-- Source material --
· · · ·

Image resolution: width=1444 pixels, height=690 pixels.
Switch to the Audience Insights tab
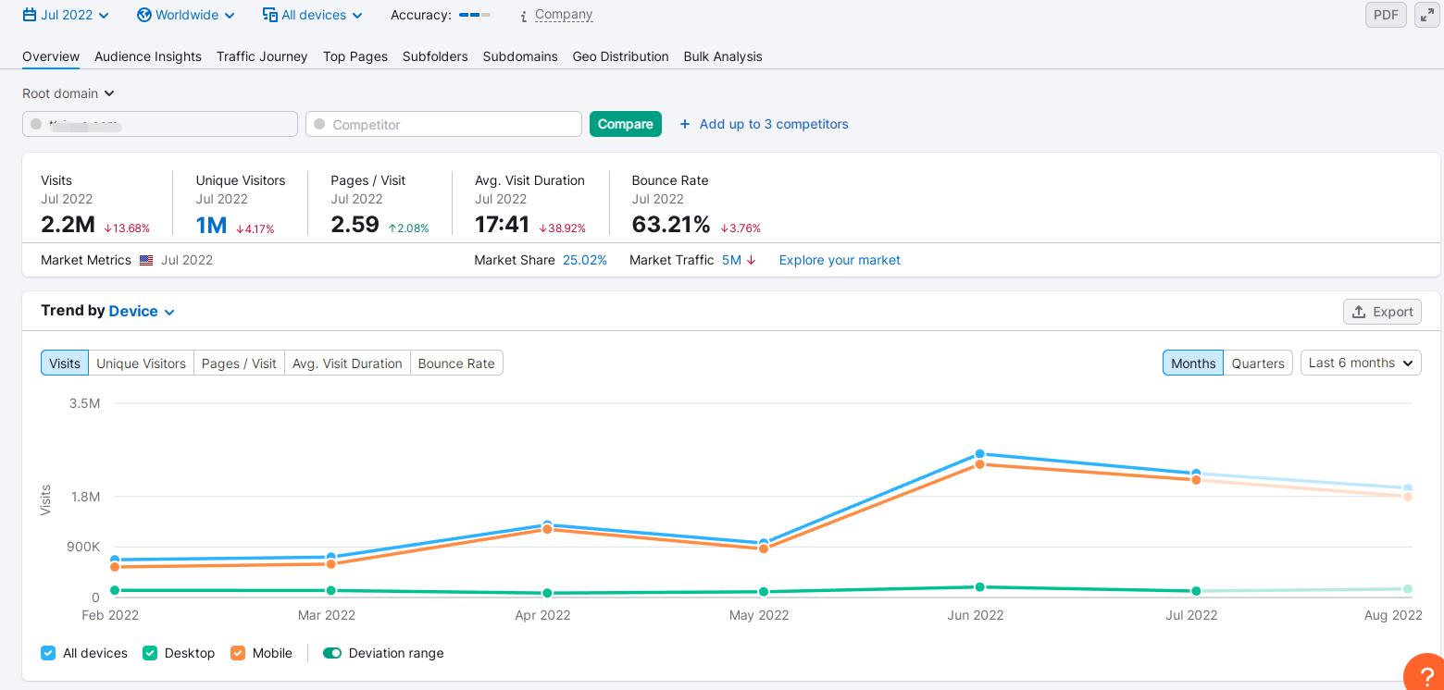pyautogui.click(x=148, y=56)
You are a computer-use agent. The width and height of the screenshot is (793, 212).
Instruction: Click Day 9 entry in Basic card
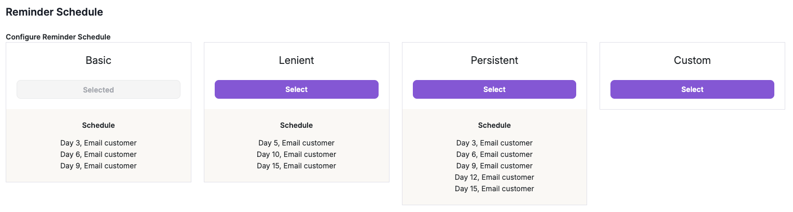(99, 166)

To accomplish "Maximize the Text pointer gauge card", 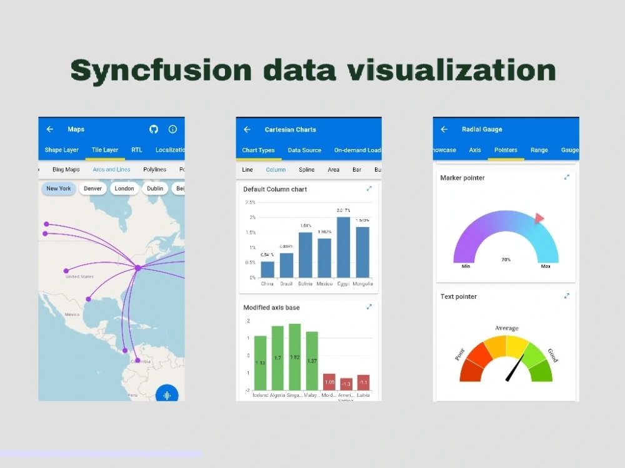I will point(567,296).
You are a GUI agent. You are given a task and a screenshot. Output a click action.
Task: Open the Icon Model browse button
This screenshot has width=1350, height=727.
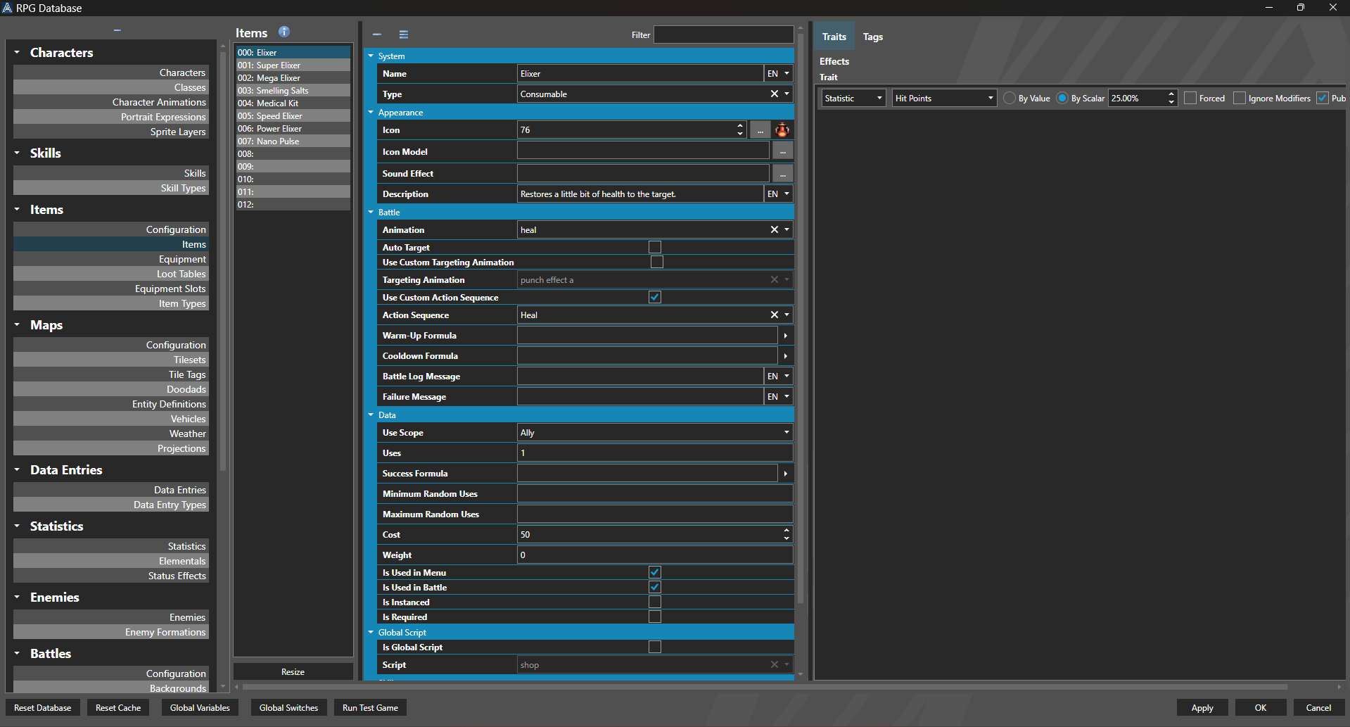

· · · ·

Look through the data above. Copy every line with the string "agent" in it.

You are a computer-use agent. The width and height of the screenshot is (793, 212).
You are a GUI agent. You are given a task and a screenshot. Output a click action.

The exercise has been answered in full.